▸ To do: Repeat all the lines below exactly, but omit the pictures.

▸ Material for the task:
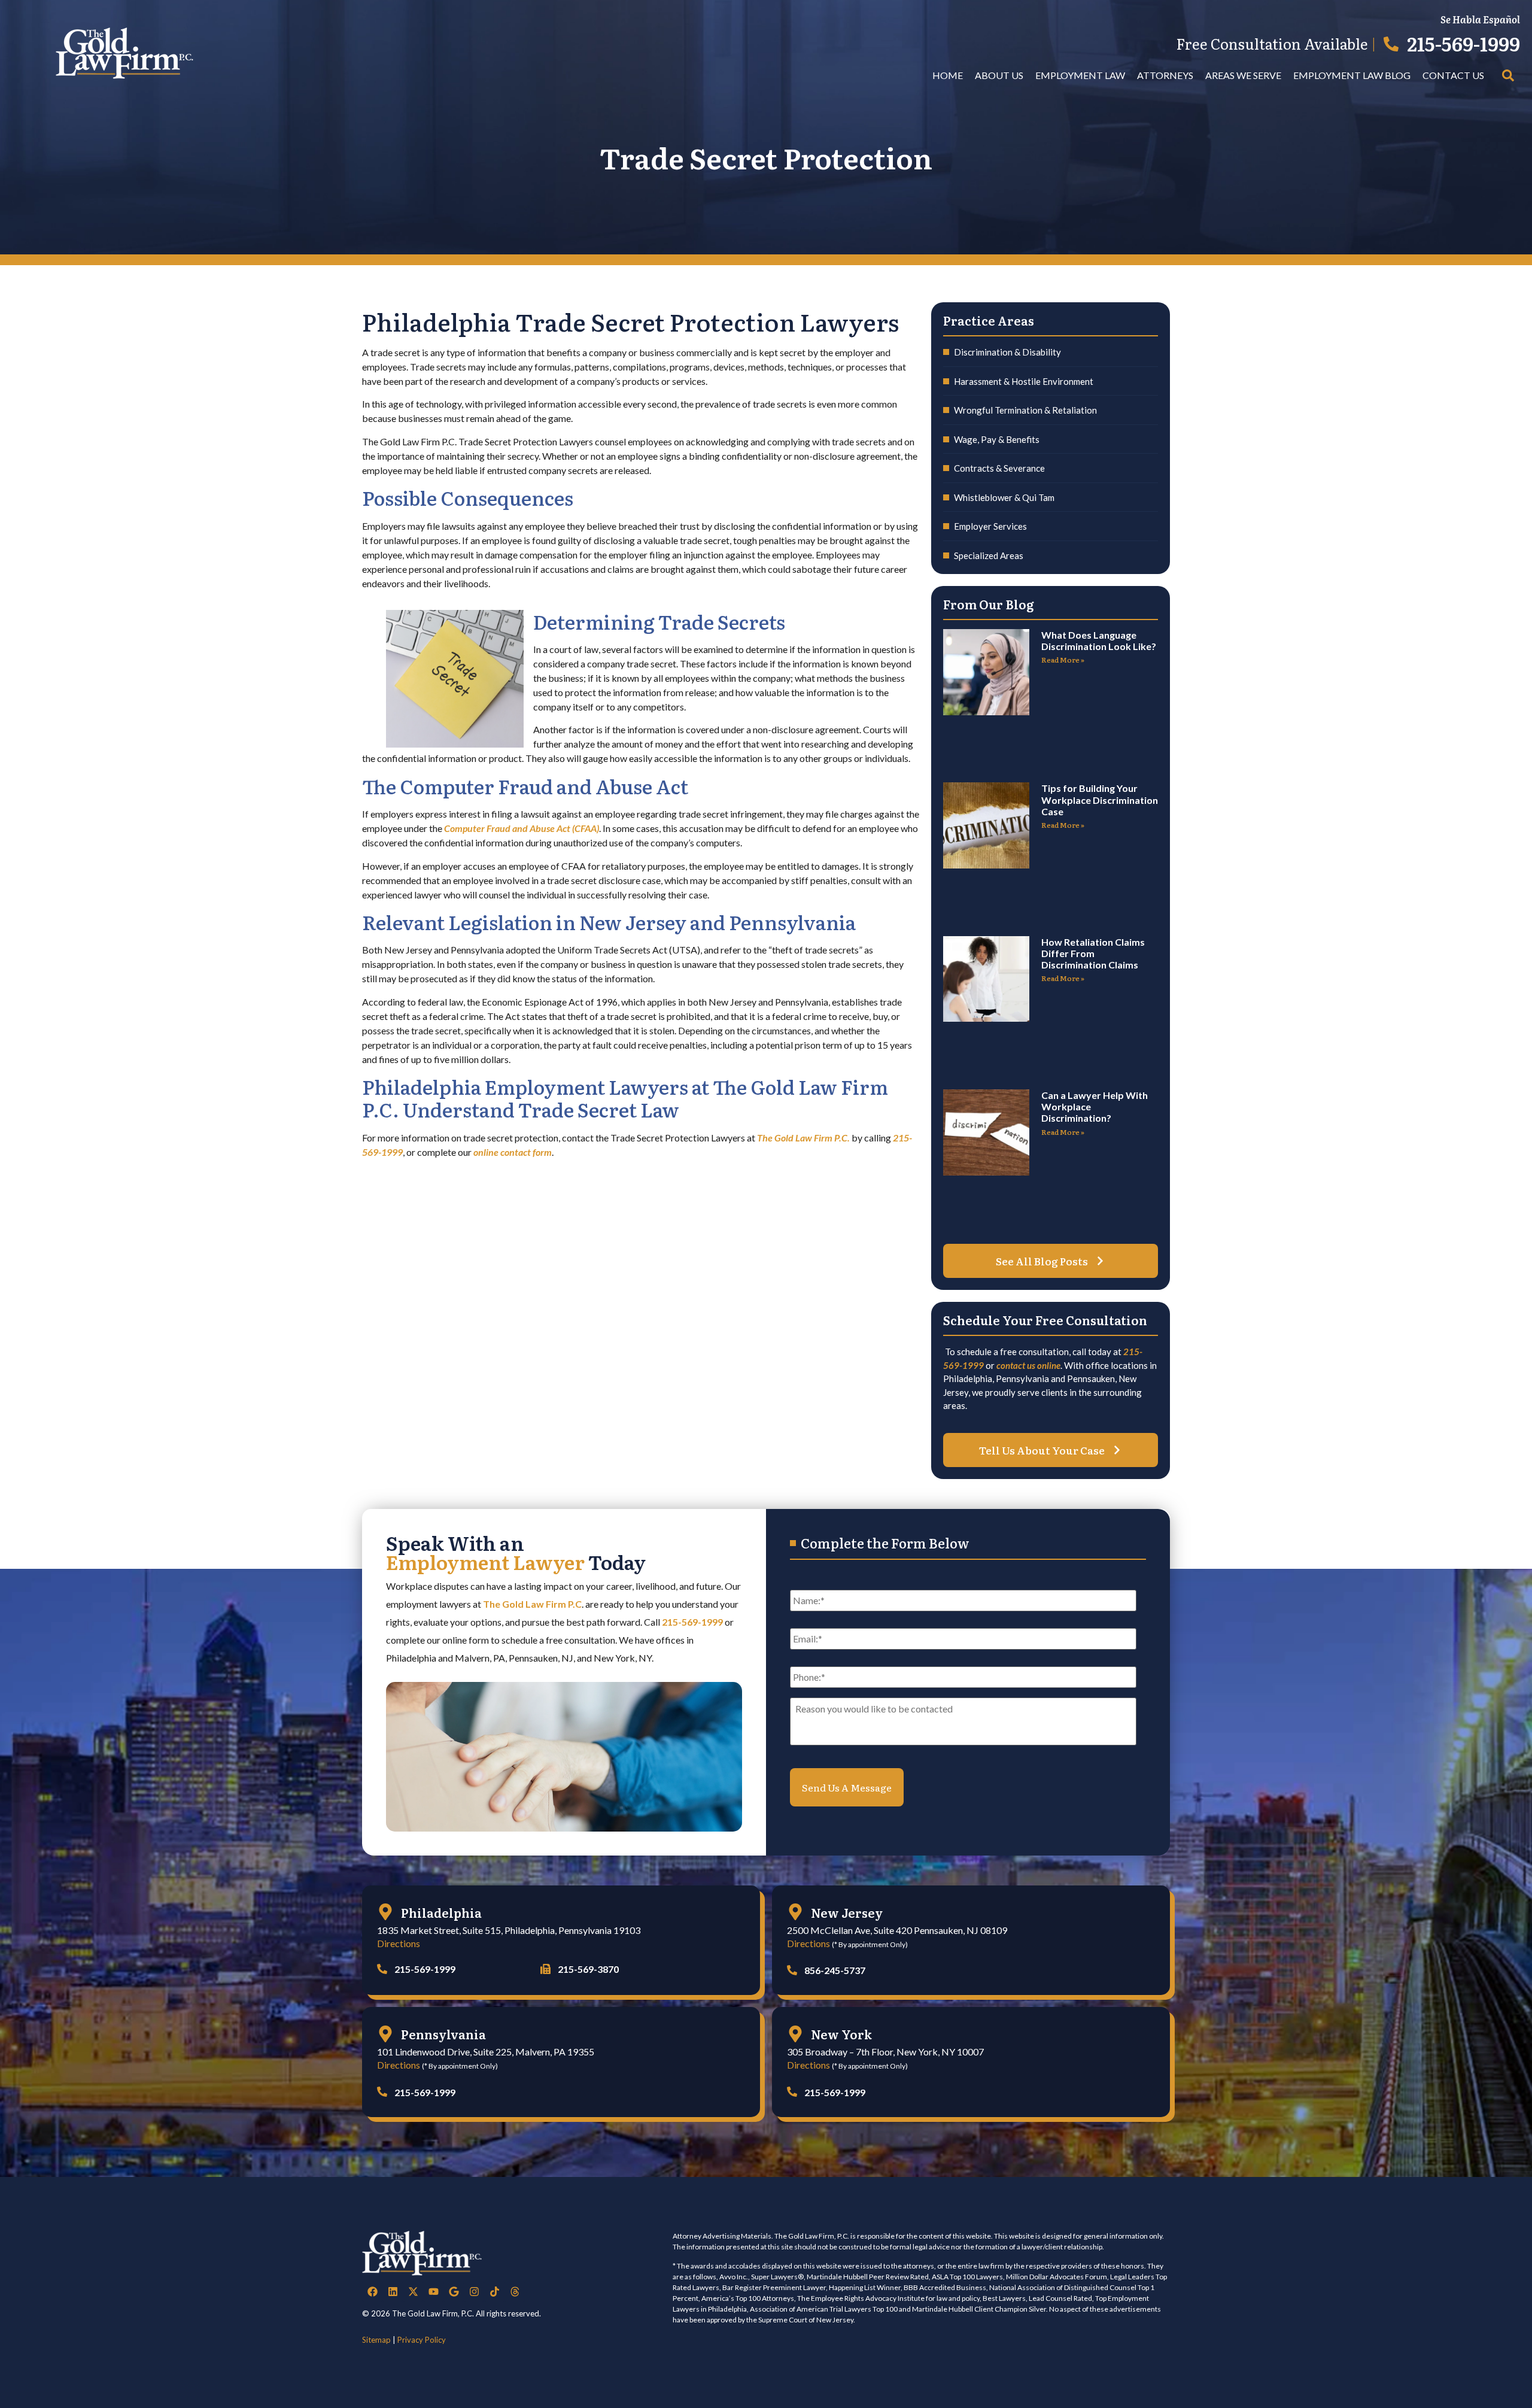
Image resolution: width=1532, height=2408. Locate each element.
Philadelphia (441, 1912)
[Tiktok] (494, 2292)
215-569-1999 (1463, 43)
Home (947, 75)
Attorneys (1165, 75)
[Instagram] (474, 2292)
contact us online (1028, 1365)
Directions (398, 1943)
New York (841, 2034)
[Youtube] (433, 2292)
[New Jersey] (795, 1911)
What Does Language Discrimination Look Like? (1098, 640)
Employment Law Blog (1352, 75)
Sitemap (376, 2340)
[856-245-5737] (792, 1970)
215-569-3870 (588, 1969)
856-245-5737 (834, 1970)
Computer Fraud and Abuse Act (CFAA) (521, 828)
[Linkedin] (392, 2292)
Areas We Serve (1243, 75)
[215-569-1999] (1391, 44)
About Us (999, 75)
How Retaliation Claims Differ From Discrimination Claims (1093, 953)
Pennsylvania (443, 2034)
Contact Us (1453, 75)
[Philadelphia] (385, 1911)
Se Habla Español (1480, 19)
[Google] (453, 2292)
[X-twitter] (413, 2292)
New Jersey (847, 1912)
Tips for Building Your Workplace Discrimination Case (1099, 799)
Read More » (1062, 659)
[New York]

▸ Reply:
Image resolution: width=1532, height=2408. Locate each element.
Philadelphia (441, 1912)
[Tiktok] (494, 2292)
215-569-1999 (1463, 43)
Home (947, 75)
Attorneys (1165, 75)
[Instagram] (474, 2292)
contact us online (1028, 1365)
Directions (398, 1943)
New York (841, 2034)
[Youtube] (433, 2292)
[New Jersey] (795, 1911)
What Does Language Discrimination Look Like? (1098, 640)
Employment Law Blog (1352, 75)
Sitemap (376, 2340)
[856-245-5737] (792, 1970)
215-569-3870 (588, 1969)
856-245-5737 (834, 1970)
Computer Fraud and Abuse Act (CFAA) (521, 828)
[Linkedin] (392, 2292)
Areas We Serve (1243, 75)
[215-569-1999] (1391, 44)
About Us (999, 75)
How Retaliation Claims Differ From Discrimination Claims (1093, 953)
Pennsylvania (443, 2034)
Contact Us (1453, 75)
[Philadelphia] (385, 1911)
Se Habla Español (1480, 19)
[Google] (453, 2292)
[X-twitter] (413, 2292)
New Jersey (847, 1912)
Tips for Building Your Workplace Discrimination Case (1099, 799)
Read More » (1062, 659)
[New York]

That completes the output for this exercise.